As with most games of the genre, The Room builds upon the foundation of a point and click (or more point and tap) interface, but expands the standard tap and drag commands to provide an extremely tactile touch screen experience. For the most part, dragging on the screen controls the angle of your view as you smoothly swoop around the 3D environment. Pinch zoom commands move your perspective closer to objects, and movable items can be manipulated as if you're actually touching them. Sliding hidden panels, winding gears, pulling levers, and unscrewing hidden compartments all feels natural, and past the first couple of interactions, no on-screen tutorial is needed.

It's fortunate that such a wide variety of interactions is able to work so intuitively, because The Room isn't the type of game that likes to repeat itself. Every new puzzle feels just as fresh and mind wrenchingly frustrating as those that came before it. The puzzle designers did an outstanding job of providing in-game clues that are just vague enough to drive you mad until the answer finally clicks into place and you wonder why you didn't see the solution in the first place.

In general, mobile games have never been known for cutting edge graphics. Most mobile games stick to 2D sprites, often cartoon styled, and the few that do venture into the third dimension often more closely resemble the N64/PS1 era of gaming more than they do anything modern. Somehow The Room manages to pull off a surprising amount of detail with just the right amount of moodiness and style to be one of the best looking mobile games I've ever seen.

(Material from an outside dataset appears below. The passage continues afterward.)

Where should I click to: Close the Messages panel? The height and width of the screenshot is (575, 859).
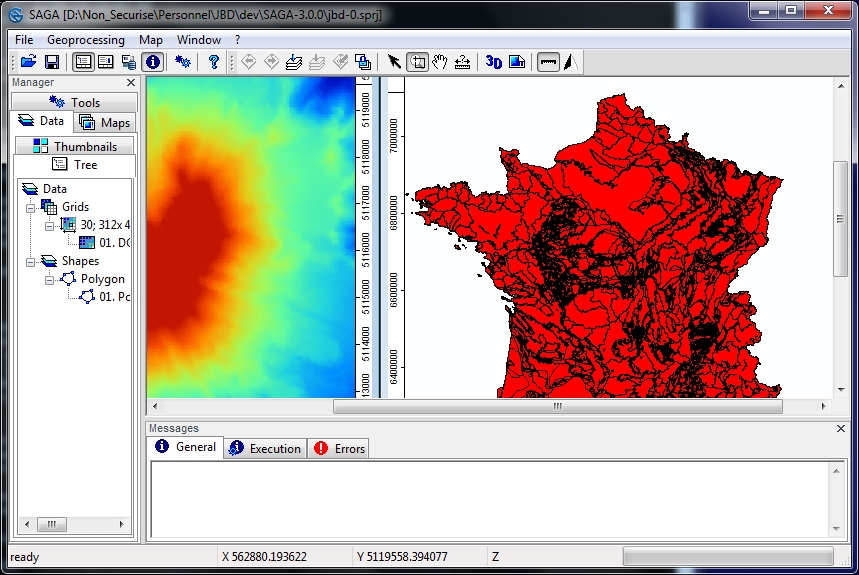[x=841, y=428]
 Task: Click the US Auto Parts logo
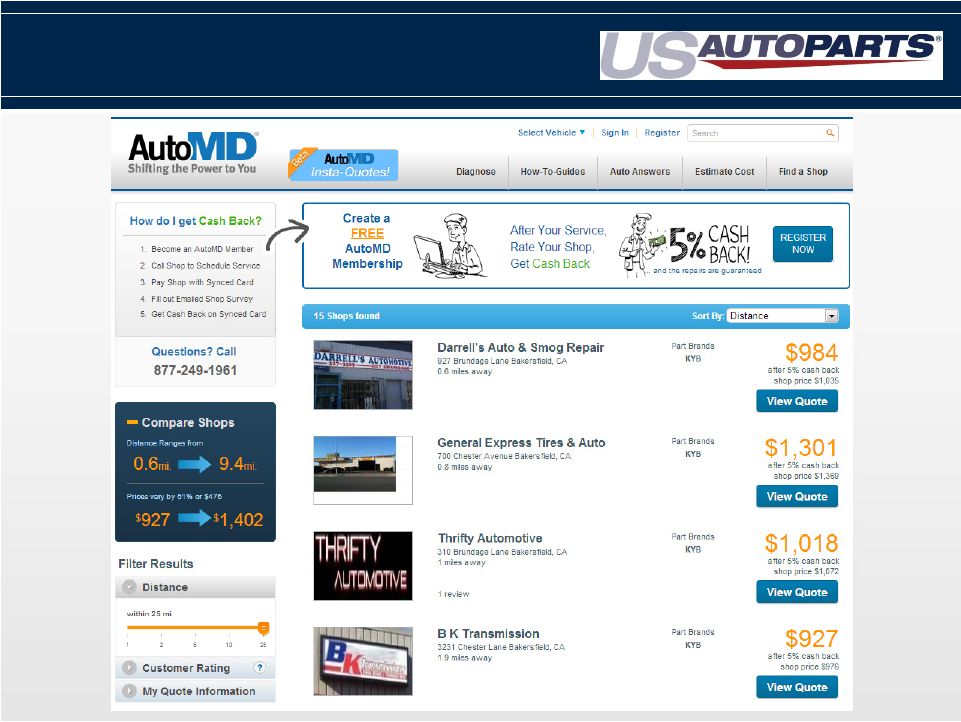tap(770, 56)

I'm sure it helps that it takes place in a single environment with a limited number of items, most of which don't move, but a remarkable accomplishment even so. This visual experience does come at a price of battery life though. Don't expect to pass the hours of a long road trip playing this unless you've got a travel charger handy.

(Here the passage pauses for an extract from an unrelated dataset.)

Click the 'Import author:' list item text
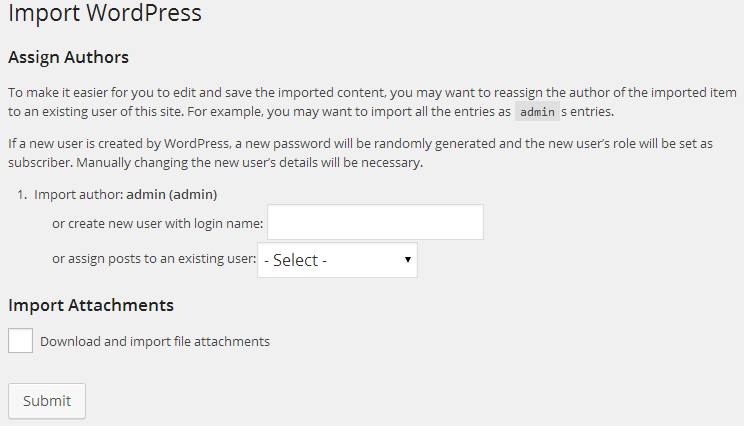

There's not much to dislike about The Room, but if I had to find a complaint it would be that like most games of the genre, once you've found the solutions to all of the puzzles, you can never go back and get the same experience on a replay. Admittedly, it is fun to try to speed run the game the second time through and see how many solutions you really remember while rushing through contraptions you spent hours contemplating the first time. It does give a brief sense of "Gee, look how clever I am", but it's not the same. Luckily for us, Fireproof Games made a sequel that I'll be discussing in a future review.